Dunque il servizio sanitario non garantisce il ricovero ed è un caso non eccezionale quanto piuttosto ripetitivo nel tempo. Un pensiero che si amplifica durante ricorrenze, come il Natale, che vivono di calore familiare e di quella solidarietà i cui significati abbiamo deviato.

Per quanto il solidum nell’Ottocento sia stato associato alla fratellanza, va ricordato che deriva dal latino solidum formalizzato nell’espressione del diritto romano  solidum obligari, l’ “obbligazione in solido” che impegna a pagare gli uni per gli altri, con beneficio di  tutti.  Sono le tasse che abbiamo il dovere di versare quali contributi che lo Stato traduce in erogazione di servizi per tutti, sono il modo solidale di ciascun cittadino italiano che,  come in una grande famiglia che deve governarsi,  contribuisce a far sì che tutti ricevano i servizi fondamentali.

» Esercizi
- A) Indica, per favore, se ciascuna affermazione concorda con il brano sulla solidarietà, rispondendo sì o no e citando le parole decisive del brano: (i) il termine solidum deriva dal latino; (ii) il mancato ricovero da parte del servizio sanitario è un caso eccezionale; (iii) nell'Ottocento il solidum è stato associato alla fratellanza.
- B) Riscrivi il tratto del brano sulla solidarietà che va da "Dunque il servizio" fino a "i servizi fondamentali.", sostituendo "tasse" con "imposte".
- C) Prosegui il brano sulla solidarietà e sulle tasse a partire dal punto in cui si ferma.

» Dati registrati
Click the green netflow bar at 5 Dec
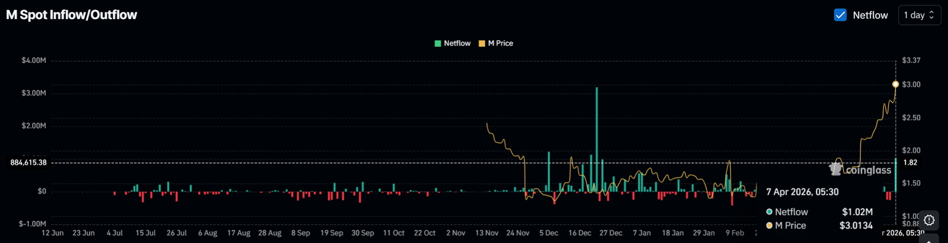The width and height of the screenshot is (948, 243). (x=549, y=171)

» Risposte
- A)
(i) Sì: "deriva dal latino solidum".
(ii) No: "è un caso non eccezionale quanto piuttosto ripetitivo nel tempo".
(iii) Sì: "nell’Ottocento sia stato associato alla fratellanza".

- B)
Dunque il servizio sanitario non garantisce il ricovero ed è un caso non eccezionale quanto piuttosto ripetitivo nel tempo. Un pensiero che si amplifica durante ricorrenze, come il Natale, che vivono di calore familiare e di quella solidarietà i cui significati abbiamo deviato.

Per quanto il solidum nell’Ottocento sia stato associato alla fratellanza, va ricordato che deriva dal latino solidum formalizzato nell’espressione del diritto romano  solidum obligari, l’ “obbligazione in solido” che impegna a pagare gli uni per gli altri, con beneficio di  tutti.  Sono le imposte che abbiamo il dovere di versare quali contributi che lo Stato traduce in erogazione di servizi per tutti, sono il modo solidale di ciascun cittadino italiano che,  come in una grande famiglia che deve governarsi,  contribuisce a far sì che tutti ricevano i servizi fondamentali.

- C)
È anche il tema delle tutele che la Repubblica Italiana all’art. 32 della Costituzione deve garantire, eppure la salute è una attuale complessa emergenza, prodotto di un tempo che non ha trovato, o saputo trovare, le forme istituzionali solidali più idonee ai diritti del ben-essere fisico e mentale dell’individuo  e al ben-essere sociale nell’interesse della collettività.

Se gli indigenti in particolare ne soffrono non si tratta solo di monetizzare quanto piuttosto del come organizzare il bilancio per restituire dignità dovuta ai tanti.  

Dai dati registrati e presentati a Roma lo scorso 8 ottobre 2024 presso la Sala Capitolina del Senato della Repubblica, nel 7° Rapporto sul Servizio Sanitario Nazionale emergono drammatiche criticità a partire dal fatto preoccupante per cui quasi 4,5 milioni di persone nel 2023 hanno rinunciato alle cure e di questi sono ben 2,5 milioni non si curano per motivi economici.

Sono davvero tanti. Troppi. Dietro ogni numero la sofferenza di un cittadino offeso che non ha un’altra vita da recuperare.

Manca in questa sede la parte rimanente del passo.